··· SOURCE INFORMATION ···

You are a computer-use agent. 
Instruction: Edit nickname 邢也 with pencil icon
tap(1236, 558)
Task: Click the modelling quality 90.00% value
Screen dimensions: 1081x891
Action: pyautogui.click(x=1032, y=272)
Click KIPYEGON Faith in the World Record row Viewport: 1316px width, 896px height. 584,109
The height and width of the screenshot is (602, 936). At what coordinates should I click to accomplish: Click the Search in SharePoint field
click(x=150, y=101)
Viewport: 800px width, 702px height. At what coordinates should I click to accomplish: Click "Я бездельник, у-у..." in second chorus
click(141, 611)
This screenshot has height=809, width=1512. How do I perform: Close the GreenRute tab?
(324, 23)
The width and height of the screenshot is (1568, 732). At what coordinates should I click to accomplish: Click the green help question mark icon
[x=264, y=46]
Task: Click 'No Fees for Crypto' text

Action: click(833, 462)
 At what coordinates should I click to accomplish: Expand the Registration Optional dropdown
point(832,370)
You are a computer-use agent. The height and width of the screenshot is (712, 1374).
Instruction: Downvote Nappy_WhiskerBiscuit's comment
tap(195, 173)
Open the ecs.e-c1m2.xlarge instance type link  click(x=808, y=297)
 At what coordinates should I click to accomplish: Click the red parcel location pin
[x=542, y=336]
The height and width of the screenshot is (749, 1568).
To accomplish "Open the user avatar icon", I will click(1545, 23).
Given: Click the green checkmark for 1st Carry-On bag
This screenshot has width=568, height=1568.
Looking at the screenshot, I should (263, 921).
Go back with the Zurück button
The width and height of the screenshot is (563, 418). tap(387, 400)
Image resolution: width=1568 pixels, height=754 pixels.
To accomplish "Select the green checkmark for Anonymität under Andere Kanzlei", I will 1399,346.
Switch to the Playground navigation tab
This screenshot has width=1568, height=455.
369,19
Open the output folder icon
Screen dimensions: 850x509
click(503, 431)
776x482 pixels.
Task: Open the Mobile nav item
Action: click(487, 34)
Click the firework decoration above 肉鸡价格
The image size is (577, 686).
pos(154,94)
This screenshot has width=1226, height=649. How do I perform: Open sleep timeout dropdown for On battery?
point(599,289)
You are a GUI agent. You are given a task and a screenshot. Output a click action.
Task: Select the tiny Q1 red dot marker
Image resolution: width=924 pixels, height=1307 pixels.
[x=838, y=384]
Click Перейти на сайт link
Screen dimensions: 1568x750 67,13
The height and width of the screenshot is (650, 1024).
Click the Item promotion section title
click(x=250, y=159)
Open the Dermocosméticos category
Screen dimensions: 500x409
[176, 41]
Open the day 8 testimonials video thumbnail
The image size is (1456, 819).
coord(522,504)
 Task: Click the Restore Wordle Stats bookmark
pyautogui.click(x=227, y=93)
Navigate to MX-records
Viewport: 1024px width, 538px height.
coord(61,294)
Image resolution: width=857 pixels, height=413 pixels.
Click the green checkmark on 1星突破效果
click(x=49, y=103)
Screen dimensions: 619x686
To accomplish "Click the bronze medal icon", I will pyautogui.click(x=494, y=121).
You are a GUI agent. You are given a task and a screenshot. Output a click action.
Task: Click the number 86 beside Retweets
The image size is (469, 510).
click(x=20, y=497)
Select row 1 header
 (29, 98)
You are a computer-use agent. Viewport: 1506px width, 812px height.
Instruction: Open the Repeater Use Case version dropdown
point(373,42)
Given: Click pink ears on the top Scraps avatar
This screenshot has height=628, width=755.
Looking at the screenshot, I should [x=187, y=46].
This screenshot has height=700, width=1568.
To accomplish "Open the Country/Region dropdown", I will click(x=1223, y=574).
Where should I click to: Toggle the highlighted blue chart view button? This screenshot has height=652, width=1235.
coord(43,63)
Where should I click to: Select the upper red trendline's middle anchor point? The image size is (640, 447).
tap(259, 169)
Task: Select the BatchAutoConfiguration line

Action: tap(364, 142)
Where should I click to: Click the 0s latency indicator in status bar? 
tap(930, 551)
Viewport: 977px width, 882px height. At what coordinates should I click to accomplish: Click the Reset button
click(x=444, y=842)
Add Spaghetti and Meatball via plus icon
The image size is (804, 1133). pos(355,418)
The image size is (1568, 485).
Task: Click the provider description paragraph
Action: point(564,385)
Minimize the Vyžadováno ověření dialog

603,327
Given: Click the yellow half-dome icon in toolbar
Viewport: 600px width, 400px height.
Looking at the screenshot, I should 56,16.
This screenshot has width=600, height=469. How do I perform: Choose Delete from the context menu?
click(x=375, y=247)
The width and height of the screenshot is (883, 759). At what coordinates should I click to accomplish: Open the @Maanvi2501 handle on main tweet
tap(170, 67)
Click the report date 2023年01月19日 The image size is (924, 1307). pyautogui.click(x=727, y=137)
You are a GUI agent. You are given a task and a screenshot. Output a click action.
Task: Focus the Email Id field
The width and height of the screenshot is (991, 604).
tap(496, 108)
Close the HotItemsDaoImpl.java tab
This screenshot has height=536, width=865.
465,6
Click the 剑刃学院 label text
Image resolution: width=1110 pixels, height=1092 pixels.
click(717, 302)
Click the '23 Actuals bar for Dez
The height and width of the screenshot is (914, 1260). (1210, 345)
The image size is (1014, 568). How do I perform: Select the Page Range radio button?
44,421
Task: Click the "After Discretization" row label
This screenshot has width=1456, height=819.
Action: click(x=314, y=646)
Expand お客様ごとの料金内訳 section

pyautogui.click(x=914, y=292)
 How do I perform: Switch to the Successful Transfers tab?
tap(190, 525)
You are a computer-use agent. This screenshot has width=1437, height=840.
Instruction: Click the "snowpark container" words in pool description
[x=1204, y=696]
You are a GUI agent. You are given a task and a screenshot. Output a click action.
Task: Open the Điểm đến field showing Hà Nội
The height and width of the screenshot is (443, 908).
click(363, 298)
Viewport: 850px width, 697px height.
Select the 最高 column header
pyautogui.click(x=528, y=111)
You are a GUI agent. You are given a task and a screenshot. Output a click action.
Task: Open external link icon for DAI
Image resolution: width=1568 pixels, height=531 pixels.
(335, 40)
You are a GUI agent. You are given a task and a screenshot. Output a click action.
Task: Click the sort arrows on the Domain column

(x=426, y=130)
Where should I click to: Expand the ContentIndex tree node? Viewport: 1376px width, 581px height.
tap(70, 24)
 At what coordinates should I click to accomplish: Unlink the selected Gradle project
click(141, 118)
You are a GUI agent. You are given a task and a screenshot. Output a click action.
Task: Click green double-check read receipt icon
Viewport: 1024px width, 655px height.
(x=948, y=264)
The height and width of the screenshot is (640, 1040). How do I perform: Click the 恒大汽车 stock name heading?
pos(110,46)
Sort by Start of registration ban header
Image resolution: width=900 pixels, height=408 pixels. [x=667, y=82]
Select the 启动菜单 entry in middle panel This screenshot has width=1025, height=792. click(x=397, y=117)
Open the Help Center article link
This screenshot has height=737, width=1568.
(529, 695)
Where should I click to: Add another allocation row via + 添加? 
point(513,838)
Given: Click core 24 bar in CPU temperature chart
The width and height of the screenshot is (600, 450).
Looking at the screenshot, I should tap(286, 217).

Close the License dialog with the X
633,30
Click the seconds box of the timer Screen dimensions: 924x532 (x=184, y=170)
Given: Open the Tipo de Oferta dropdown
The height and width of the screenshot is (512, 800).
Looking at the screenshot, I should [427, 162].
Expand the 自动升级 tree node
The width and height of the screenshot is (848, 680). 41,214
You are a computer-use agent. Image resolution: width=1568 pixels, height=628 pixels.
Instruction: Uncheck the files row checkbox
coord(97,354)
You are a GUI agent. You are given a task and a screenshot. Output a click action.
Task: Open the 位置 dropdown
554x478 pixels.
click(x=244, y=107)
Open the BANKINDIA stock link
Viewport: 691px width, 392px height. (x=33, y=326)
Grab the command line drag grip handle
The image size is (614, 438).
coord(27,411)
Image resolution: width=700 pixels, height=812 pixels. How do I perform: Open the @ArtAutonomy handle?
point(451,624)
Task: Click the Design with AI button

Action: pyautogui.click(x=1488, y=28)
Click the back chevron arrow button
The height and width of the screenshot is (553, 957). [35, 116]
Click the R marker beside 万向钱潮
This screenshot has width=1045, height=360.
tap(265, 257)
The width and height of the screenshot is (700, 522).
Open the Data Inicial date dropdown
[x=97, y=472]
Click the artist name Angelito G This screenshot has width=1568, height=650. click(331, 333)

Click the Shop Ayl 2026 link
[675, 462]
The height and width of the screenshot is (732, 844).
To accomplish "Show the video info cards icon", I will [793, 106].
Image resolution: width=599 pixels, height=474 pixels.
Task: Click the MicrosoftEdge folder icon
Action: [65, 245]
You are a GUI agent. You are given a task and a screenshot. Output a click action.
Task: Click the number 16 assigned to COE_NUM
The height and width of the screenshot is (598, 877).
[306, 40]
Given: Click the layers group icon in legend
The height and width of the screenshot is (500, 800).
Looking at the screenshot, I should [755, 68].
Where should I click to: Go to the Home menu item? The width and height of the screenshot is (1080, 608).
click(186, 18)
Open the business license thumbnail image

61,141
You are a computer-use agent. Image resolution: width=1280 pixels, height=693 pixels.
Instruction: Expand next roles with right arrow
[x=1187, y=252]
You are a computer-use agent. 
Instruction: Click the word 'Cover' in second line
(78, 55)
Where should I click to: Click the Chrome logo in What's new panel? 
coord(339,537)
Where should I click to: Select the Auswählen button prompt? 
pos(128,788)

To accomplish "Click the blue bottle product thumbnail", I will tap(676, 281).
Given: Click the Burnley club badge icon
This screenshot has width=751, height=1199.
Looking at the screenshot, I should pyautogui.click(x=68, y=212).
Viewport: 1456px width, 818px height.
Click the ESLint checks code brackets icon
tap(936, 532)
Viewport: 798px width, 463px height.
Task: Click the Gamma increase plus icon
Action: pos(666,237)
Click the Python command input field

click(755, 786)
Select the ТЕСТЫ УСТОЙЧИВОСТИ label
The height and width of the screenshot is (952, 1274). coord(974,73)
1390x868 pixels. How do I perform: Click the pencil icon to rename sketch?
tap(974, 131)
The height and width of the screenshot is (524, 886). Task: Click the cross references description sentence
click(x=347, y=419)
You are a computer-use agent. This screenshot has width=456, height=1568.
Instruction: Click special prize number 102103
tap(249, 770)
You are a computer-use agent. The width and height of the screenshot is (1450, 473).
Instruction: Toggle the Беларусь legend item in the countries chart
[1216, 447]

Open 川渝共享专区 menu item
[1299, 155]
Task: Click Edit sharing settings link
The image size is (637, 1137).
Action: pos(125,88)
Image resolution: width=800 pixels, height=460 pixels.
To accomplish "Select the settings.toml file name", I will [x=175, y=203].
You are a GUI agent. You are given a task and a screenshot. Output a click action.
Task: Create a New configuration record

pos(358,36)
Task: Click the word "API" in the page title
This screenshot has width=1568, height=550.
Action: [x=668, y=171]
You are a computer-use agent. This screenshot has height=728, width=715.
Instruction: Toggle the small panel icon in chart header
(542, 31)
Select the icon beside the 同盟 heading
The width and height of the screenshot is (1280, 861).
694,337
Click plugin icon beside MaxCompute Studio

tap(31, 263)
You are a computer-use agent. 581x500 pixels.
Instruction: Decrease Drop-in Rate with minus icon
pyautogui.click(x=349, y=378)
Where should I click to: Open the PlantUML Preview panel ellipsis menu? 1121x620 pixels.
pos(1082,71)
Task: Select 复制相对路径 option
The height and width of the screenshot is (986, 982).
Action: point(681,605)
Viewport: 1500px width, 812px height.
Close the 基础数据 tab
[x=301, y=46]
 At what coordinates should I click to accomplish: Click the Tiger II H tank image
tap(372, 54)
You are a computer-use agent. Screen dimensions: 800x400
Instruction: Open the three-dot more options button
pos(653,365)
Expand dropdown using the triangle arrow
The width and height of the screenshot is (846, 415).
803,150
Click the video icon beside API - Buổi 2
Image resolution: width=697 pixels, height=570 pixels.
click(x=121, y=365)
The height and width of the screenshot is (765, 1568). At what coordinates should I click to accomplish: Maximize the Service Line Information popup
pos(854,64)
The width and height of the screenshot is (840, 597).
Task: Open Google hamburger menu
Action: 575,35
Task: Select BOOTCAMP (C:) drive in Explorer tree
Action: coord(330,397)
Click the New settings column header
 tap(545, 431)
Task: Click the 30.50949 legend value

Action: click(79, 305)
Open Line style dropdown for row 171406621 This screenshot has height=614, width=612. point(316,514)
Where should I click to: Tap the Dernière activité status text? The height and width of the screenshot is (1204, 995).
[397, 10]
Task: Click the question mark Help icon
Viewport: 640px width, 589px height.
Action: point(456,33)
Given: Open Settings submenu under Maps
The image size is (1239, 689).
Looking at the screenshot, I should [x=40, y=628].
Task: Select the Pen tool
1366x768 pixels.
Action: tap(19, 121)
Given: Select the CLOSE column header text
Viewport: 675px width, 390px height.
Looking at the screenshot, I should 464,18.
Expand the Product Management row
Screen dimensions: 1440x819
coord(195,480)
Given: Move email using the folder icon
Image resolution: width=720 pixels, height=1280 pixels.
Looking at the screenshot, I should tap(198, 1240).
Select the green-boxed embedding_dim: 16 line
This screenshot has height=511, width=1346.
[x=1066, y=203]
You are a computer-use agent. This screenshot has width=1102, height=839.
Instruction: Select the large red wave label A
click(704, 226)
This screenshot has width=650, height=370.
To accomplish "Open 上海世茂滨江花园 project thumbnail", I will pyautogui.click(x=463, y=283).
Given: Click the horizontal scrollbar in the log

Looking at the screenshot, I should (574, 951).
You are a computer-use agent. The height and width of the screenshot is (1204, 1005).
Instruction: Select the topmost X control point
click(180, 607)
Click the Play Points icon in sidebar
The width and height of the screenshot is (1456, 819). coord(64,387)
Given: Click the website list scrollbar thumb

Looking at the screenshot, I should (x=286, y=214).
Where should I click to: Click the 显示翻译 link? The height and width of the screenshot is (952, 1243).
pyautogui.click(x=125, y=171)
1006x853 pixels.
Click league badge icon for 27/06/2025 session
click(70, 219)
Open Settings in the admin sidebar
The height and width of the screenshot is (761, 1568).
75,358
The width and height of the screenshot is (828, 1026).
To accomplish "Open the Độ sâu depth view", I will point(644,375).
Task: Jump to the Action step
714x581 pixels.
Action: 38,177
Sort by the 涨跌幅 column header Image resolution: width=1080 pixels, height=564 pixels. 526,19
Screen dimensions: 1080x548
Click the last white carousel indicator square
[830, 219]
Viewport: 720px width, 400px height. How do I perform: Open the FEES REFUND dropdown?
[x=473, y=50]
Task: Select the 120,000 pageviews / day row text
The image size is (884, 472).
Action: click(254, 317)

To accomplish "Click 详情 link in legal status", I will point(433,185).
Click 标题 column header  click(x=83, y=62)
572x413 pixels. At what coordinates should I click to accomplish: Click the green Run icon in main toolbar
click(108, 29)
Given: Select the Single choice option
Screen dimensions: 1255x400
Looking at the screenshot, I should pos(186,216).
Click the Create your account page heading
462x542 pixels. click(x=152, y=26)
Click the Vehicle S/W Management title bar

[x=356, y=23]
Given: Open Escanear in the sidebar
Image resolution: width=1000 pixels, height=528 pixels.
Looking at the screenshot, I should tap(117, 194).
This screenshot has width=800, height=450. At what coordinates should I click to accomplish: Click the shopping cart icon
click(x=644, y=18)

···

_WHAT NEEDS TO BE DONE:_ All lines that contain the word "marker" must be copied from the records above.

_ANSWER AREA:_
Task: Select the tiny Q1 red dot marker
Click the R marker beside 万向钱潮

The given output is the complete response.